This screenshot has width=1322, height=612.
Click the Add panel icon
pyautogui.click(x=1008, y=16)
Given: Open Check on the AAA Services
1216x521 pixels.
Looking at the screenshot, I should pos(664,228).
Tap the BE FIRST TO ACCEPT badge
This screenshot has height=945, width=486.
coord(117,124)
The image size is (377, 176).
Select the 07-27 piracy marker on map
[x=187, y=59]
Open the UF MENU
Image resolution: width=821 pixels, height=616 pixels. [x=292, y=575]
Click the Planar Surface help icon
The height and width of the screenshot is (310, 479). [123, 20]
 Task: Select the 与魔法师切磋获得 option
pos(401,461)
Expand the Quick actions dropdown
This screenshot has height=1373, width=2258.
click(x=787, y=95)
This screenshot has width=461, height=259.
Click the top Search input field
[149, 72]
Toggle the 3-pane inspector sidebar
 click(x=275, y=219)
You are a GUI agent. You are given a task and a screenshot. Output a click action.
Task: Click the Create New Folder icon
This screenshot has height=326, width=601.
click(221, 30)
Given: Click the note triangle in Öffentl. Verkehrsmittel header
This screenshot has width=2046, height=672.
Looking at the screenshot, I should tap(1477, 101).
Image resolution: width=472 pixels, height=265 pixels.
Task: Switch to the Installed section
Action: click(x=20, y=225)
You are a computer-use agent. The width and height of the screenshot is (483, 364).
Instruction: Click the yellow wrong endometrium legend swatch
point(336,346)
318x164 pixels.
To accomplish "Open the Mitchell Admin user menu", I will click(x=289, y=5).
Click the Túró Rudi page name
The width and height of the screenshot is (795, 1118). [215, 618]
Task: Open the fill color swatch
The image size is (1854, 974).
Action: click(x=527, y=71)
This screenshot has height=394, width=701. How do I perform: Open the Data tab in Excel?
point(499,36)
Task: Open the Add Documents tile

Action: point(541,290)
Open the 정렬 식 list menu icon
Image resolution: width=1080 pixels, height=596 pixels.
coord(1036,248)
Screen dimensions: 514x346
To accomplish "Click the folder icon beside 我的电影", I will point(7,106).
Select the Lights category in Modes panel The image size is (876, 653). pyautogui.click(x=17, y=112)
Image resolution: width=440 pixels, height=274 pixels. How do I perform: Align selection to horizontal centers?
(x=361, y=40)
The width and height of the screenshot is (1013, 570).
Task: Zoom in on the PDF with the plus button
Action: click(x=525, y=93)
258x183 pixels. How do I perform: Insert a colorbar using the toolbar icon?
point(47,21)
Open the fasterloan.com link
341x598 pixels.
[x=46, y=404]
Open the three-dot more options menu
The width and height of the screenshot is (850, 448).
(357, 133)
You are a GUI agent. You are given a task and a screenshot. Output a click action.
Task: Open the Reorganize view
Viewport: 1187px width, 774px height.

# [What you need to do]
Copy out every line of the data above word for word, with no changes.

# [Task answer]
This screenshot has width=1322, height=612.
Click the Add panel icon
pyautogui.click(x=1008, y=16)
Given: Open Check on the AAA Services
1216x521 pixels.
Looking at the screenshot, I should pos(664,228).
Tap the BE FIRST TO ACCEPT badge
This screenshot has height=945, width=486.
coord(117,124)
The image size is (377, 176).
Select the 07-27 piracy marker on map
[x=187, y=59]
Open the UF MENU
Image resolution: width=821 pixels, height=616 pixels. [x=292, y=575]
Click the Planar Surface help icon
The height and width of the screenshot is (310, 479). [123, 20]
 Task: Select the 与魔法师切磋获得 option
pos(401,461)
Expand the Quick actions dropdown
This screenshot has height=1373, width=2258.
click(x=787, y=95)
This screenshot has width=461, height=259.
Click the top Search input field
[149, 72]
Toggle the 3-pane inspector sidebar
 click(x=275, y=219)
You are a GUI agent. You are given a task and a screenshot. Output a click action.
Task: Click the Create New Folder icon
This screenshot has height=326, width=601.
click(221, 30)
Given: Click the note triangle in Öffentl. Verkehrsmittel header
This screenshot has width=2046, height=672.
Looking at the screenshot, I should tap(1477, 101).
Image resolution: width=472 pixels, height=265 pixels.
Task: Switch to the Installed section
Action: click(x=20, y=225)
You are a computer-use agent. The width and height of the screenshot is (483, 364).
Instruction: Click the yellow wrong endometrium legend swatch
point(336,346)
318x164 pixels.
To accomplish "Open the Mitchell Admin user menu", I will click(x=289, y=5).
Click the Túró Rudi page name
The width and height of the screenshot is (795, 1118). [215, 618]
Task: Open the fill color swatch
The image size is (1854, 974).
Action: click(x=527, y=71)
This screenshot has height=394, width=701. How do I perform: Open the Data tab in Excel?
point(499,36)
Task: Open the Add Documents tile

Action: point(541,290)
Open the 정렬 식 list menu icon
Image resolution: width=1080 pixels, height=596 pixels.
coord(1036,248)
Screen dimensions: 514x346
To accomplish "Click the folder icon beside 我的电影", I will point(7,106).
Select the Lights category in Modes panel The image size is (876, 653). pyautogui.click(x=17, y=112)
Image resolution: width=440 pixels, height=274 pixels. How do I perform: Align selection to horizontal centers?
(x=361, y=40)
The width and height of the screenshot is (1013, 570).
Task: Zoom in on the PDF with the plus button
Action: click(x=525, y=93)
258x183 pixels. How do I perform: Insert a colorbar using the toolbar icon?
point(47,21)
Open the fasterloan.com link
341x598 pixels.
[x=46, y=404]
Open the three-dot more options menu
The width and height of the screenshot is (850, 448).
(357, 133)
You are a GUI agent. You are given a task and a screenshot. Output a click action.
Task: Open the Reorganize view
Viewport: 1187px width, 774px height.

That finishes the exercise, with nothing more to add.